● **THE TASK**
Repeat the lines of every item below word for word, leaving out the pictures.
::: DATA TO PROCESS :::
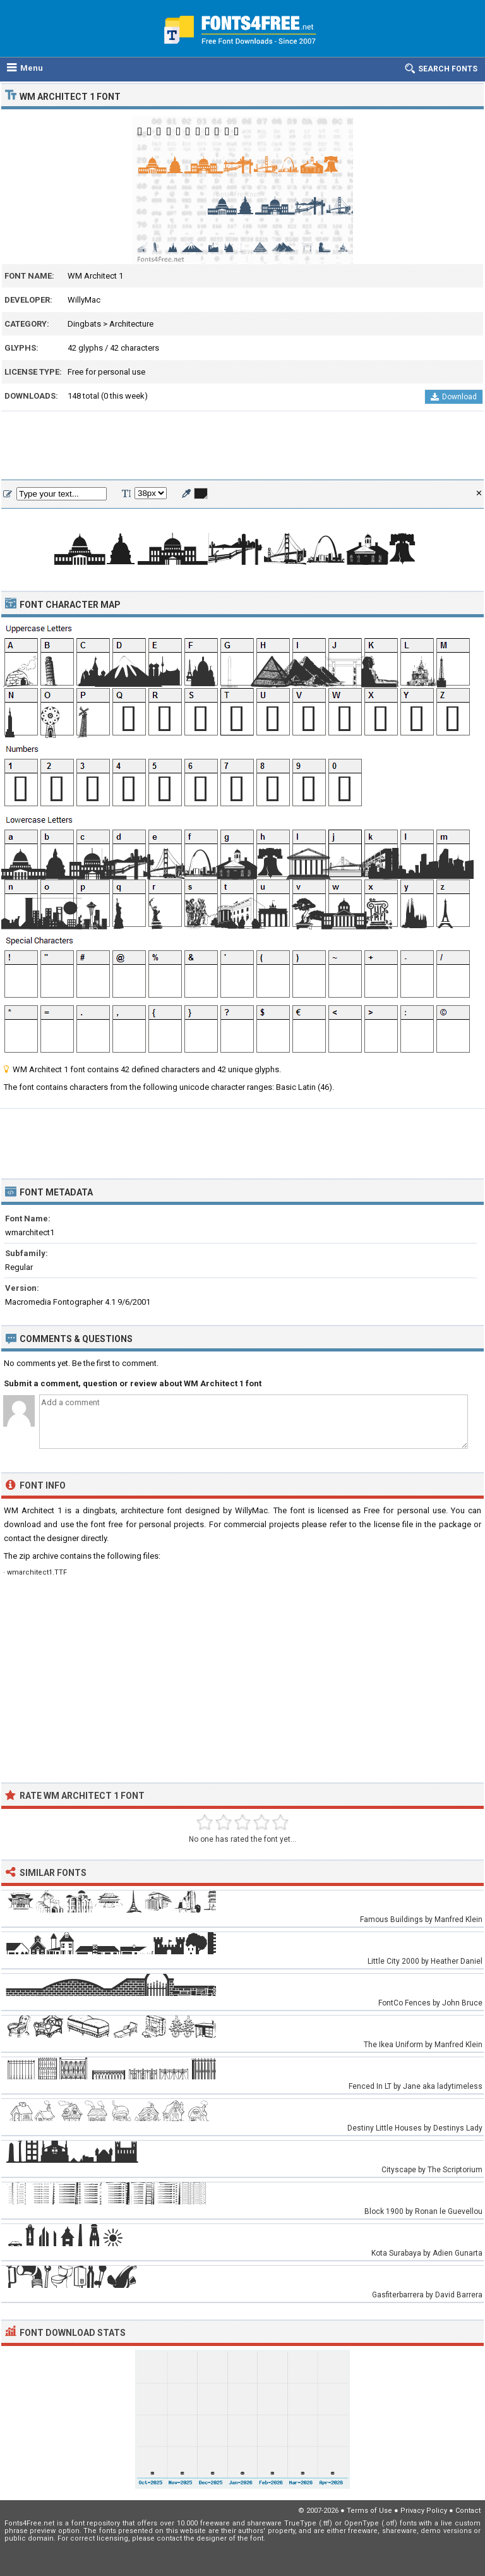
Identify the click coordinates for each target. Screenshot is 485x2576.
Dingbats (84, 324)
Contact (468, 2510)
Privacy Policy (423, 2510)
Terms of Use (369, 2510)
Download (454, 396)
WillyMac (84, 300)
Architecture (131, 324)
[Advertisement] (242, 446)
:::
● **SOLUTION TO THIS TASK**
Identify the click coordinates for each target. Screenshot is 485x2576.
Dingbats (84, 324)
Contact (468, 2510)
Privacy Policy (423, 2510)
Terms of Use (369, 2510)
Download (454, 396)
WillyMac (84, 300)
Architecture (131, 324)
[Advertisement] (242, 446)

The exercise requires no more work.